TO BE DONE – Return the lines starting with the line that contains "At what coordinates should I click to accomplish: Tap" and going on through the line that contains "Viewport: 909px width, 848px", exactly as they appear and with nothing else.

DATASET RECORDS –

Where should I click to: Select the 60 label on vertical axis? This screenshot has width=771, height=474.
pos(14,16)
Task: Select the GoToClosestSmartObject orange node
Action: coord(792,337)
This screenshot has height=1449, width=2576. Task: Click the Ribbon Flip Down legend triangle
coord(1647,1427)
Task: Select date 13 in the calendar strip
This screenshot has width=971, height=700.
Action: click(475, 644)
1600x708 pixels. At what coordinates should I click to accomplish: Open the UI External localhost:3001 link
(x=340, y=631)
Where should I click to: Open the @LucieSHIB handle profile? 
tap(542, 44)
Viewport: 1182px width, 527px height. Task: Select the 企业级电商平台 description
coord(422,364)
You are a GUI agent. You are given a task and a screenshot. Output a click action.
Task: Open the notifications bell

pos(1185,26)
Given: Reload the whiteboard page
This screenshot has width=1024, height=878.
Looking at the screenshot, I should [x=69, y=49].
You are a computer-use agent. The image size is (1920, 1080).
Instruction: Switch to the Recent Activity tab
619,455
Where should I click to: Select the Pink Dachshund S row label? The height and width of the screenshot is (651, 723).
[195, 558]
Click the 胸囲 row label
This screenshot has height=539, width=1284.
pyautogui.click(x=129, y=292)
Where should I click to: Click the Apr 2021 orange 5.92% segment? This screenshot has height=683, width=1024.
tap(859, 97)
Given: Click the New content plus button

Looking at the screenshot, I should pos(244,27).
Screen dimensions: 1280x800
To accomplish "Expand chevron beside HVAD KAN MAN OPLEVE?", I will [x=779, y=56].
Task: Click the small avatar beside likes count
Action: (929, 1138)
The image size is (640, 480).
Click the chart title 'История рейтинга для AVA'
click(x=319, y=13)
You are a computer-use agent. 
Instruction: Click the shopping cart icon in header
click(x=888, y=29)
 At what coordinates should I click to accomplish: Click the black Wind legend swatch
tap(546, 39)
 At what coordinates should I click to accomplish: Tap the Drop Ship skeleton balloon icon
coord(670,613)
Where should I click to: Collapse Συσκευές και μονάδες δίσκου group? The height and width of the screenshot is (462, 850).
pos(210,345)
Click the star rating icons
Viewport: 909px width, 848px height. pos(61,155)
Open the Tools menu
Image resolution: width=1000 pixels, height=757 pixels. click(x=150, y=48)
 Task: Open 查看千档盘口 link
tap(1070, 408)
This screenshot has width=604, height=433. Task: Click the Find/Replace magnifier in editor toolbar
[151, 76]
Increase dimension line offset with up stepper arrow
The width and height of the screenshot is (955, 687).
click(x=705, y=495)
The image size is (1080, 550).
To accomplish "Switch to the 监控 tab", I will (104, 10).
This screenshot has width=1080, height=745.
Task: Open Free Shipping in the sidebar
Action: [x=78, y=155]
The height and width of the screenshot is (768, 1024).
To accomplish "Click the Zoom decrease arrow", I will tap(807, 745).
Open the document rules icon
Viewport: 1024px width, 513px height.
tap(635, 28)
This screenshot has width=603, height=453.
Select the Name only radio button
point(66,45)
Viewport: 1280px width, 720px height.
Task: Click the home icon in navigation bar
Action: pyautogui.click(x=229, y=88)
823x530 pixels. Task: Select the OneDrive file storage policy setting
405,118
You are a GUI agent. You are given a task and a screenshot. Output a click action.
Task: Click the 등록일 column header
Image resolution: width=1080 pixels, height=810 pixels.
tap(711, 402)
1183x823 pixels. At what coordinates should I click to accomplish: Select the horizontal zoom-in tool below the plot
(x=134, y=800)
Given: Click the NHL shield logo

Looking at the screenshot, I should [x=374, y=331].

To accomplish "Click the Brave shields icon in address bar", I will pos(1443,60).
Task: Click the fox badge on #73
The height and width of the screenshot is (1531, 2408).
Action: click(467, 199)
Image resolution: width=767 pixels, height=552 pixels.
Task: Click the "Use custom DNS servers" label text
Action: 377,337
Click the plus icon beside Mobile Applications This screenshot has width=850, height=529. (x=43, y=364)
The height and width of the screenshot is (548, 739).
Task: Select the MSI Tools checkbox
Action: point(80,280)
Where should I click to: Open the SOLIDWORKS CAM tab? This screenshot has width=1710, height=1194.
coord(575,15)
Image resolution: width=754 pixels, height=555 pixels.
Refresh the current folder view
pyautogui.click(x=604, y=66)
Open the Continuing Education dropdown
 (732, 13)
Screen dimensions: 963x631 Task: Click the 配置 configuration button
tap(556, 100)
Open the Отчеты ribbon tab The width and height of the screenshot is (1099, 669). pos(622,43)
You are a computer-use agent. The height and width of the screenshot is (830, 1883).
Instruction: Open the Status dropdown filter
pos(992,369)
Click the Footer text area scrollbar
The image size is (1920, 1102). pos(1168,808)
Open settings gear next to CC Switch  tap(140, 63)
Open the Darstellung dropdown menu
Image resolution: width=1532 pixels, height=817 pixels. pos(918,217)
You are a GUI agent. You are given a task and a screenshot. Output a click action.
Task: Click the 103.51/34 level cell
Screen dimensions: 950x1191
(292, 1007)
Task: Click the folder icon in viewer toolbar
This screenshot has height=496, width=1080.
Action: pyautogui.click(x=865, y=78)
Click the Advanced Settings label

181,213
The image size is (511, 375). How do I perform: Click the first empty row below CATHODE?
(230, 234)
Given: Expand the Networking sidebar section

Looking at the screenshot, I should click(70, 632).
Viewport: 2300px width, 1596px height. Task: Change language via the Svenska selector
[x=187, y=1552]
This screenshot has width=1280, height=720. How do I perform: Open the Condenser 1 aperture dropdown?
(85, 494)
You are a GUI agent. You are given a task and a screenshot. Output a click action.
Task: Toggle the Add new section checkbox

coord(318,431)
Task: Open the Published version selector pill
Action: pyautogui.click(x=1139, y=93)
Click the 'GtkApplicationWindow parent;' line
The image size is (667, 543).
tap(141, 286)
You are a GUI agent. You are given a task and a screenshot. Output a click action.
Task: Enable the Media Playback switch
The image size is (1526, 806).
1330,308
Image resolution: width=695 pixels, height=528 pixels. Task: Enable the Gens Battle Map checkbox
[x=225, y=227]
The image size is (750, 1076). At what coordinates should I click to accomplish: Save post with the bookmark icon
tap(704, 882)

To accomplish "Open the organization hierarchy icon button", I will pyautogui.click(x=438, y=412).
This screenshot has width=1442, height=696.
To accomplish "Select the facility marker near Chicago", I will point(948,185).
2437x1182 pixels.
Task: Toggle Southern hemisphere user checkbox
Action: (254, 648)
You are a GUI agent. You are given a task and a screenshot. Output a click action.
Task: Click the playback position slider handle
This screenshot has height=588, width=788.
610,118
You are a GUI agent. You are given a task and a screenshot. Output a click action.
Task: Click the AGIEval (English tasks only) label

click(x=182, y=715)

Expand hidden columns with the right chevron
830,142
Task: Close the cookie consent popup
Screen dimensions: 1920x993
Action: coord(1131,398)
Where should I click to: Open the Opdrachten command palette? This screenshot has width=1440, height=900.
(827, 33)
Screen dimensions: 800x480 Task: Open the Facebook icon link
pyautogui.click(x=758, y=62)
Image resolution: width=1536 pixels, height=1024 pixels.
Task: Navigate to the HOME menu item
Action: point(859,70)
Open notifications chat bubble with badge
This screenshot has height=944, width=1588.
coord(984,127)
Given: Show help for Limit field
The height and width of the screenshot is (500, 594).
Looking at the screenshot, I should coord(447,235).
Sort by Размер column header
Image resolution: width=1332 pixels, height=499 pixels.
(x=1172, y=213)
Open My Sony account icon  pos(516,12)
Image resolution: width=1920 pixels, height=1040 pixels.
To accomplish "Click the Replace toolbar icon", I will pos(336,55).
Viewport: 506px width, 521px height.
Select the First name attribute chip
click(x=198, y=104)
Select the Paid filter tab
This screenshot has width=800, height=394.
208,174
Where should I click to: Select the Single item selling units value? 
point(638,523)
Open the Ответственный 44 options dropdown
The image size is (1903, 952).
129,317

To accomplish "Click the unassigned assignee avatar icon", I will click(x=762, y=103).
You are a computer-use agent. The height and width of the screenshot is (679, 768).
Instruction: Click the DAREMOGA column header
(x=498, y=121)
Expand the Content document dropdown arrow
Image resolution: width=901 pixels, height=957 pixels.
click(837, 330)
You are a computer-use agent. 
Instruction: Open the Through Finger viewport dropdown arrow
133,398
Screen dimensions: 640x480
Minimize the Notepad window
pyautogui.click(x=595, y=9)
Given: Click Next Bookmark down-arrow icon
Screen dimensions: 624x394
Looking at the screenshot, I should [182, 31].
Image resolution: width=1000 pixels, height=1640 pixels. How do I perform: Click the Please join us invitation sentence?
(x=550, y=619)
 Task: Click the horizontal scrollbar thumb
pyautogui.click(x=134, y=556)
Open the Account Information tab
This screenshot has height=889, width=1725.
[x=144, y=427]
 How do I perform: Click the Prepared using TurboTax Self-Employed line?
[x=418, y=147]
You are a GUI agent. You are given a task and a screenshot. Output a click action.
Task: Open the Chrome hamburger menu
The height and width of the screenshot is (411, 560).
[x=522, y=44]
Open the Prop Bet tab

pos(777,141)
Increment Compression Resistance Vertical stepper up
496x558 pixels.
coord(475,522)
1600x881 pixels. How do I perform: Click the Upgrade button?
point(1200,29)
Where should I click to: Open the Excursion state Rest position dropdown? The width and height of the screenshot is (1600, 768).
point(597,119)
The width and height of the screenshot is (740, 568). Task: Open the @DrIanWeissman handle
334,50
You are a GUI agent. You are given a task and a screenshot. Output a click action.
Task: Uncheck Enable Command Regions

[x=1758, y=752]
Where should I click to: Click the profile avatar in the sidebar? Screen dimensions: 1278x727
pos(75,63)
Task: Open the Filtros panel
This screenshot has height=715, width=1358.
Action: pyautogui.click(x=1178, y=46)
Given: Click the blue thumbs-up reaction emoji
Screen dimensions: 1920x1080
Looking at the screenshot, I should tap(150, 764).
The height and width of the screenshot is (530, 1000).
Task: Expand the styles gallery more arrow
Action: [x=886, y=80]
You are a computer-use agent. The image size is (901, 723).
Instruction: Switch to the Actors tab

PROBLEM SOLUTION –
 At what coordinates should I click to accomplish: Tap the Drop Ship skeleton balloon icon
coord(670,613)
Where should I click to: Collapse Συσκευές και μονάδες δίσκου group? The height and width of the screenshot is (462, 850).
pos(210,345)
Click the star rating icons
Viewport: 909px width, 848px height. pos(61,155)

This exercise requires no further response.